*Source text*
###
These workers are just two of many who may suddenly find themselves less inclined to spend their dollars at D.C. establishments.

“It's not just job losses,” says Williams about the economic consequences of gutting the federal workforce. “There are ripple effects. So when we have folks who can't contribute as much to the economy as they used to, it affects the businesses that rely on people going out to eat or being patrons at their stores. And then they may in turn have to cut back on their employment.”

Terry Clower, a professor at George Mason University who tracks the local economy, put it in even starker terms to Washingtonian: “A federal job means more than just a federal job. On average, for every job in the federal government, you explain two to three jobs in the regional economy.” Forty percent of the local economy is based in one way or another on the federal government, Clower told the outlet, including contractors adjacent to federal work like Lockheed Martin and General Dynamics. The salaries from these jobs also keep the local real estate market going.

A population shift?

The District has one of the highest densities of federal workers in the country, and it’s also one of the most expensive areas to live. The median rent in Washington, D.C., is just under $2,000, and the median home sale is $733,536 — both above the national median, according to US News.

The federal workers we spoke with reported that their spending habits changed immediately after losing their jobs (or before that). Most agreed, however, that they wouldn’t leave the city unless they absolutely had to, but they’re increasingly afraid they or their colleagues will have to — particularly those with no family in the area or who were earlier in their careers.
###
*Tasks to carry out*
(1) Translate this sentence from the article on federal job cuts in Washington, D.C. into Spanish: "The salaries from these jobs also keep the local real estate market going."
(2) According to the article on federal job cuts in Washington, D.C., what share of the local economy is based in some way on the federal government?
(3) Resume the article on federal job cuts in Washington, D.C., picking up right after its final sentence.

*Input data*
###
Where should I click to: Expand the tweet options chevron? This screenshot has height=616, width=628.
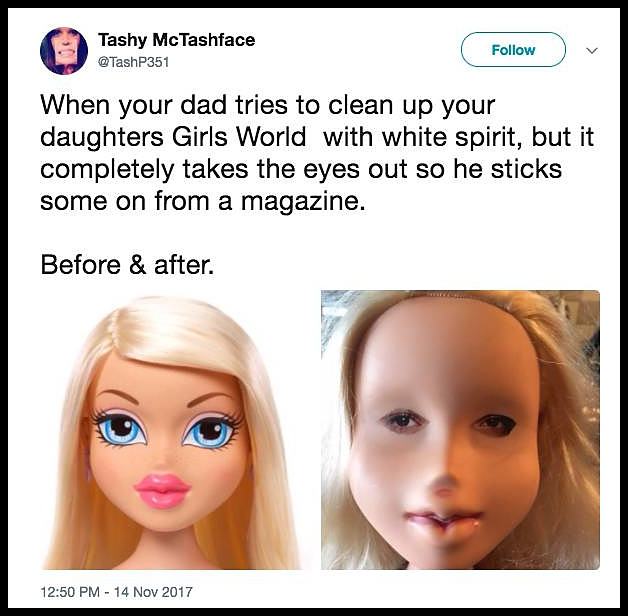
###
*Per-task outputs*
(1) Los salarios de estos empleos también mantienen en marcha el mercado inmobiliario local.

(2) Forty percent.

(3)
“The scary part is, like, will I be able to find a job here that can sustain me here?” asked the Ward 3 resident. “My desire is definitely to stay here if possible, but I've been forced to think about other options: Six months or a year from now, if I don't have a solid job here, I'll probably have to leave.” 

It may also be difficult to actually track population shifts accurately and in real-time, according to Williams.

“We'll see what happens with our ability to track [population] data like that over time, given how much data we've seen pulled off of government sites,” Williams says, referencing the Trump Administration’s attempts to remove public research information from government pages. “Census data that give us population counts only happen every so often, and it's always a lag … So we won't know for a while the impact of all this on our population.”

Even with the prospect of a difficult economy looming, residents aren’t willing to give up that easily. 

“I want to stay in D.C.,” Credle says. “D.C. in its best of times, is a place that welcomes everybody. And I want it to continue to be that.”

Turn towards mutual aid

Whether in response to a pandemic, immigration, or the rising cost of living, the region has a tradition of turning to mutual aid organizations for support. 

Since many employees lost their colleagues’ contact information when they lost access to their professional email, grassroots networks have been popping up in their place: shuttered offices connecting other shuttered offices across the region as former federal workers organize in-person meetups or protests.

Local workers are also setting up a new mutual aid program to distribute funds based on the monthly federal poverty level for their household size, according to information in a Google document obtained by The 51st. Organized on encrypted messaging platforms like Signal, others are volunteering their time — whether it’s a yoga instructor hosting a free class for impacted workers, a counselor offering free sessions, or career coaches reviewing a stranger’s job materials for free. 

It’s perhaps unsurprising for a group of workers intently focused on public service. Each worker who spoke to The 51st for this story was deeply concerned about the effects that these cuts will have nationwide and abroad. 

“It’s easy to think ‘it's just foreign aid, that's other people,'" says the Ward 1 resident who recently lost her contracting job at USAID. “But it really does have a major impact on our lives here. If I were at work right now, I'd be working on the Ebola outbreak in Uganda and the Marburg outbreak in Tanzania. It's not a distant thing.”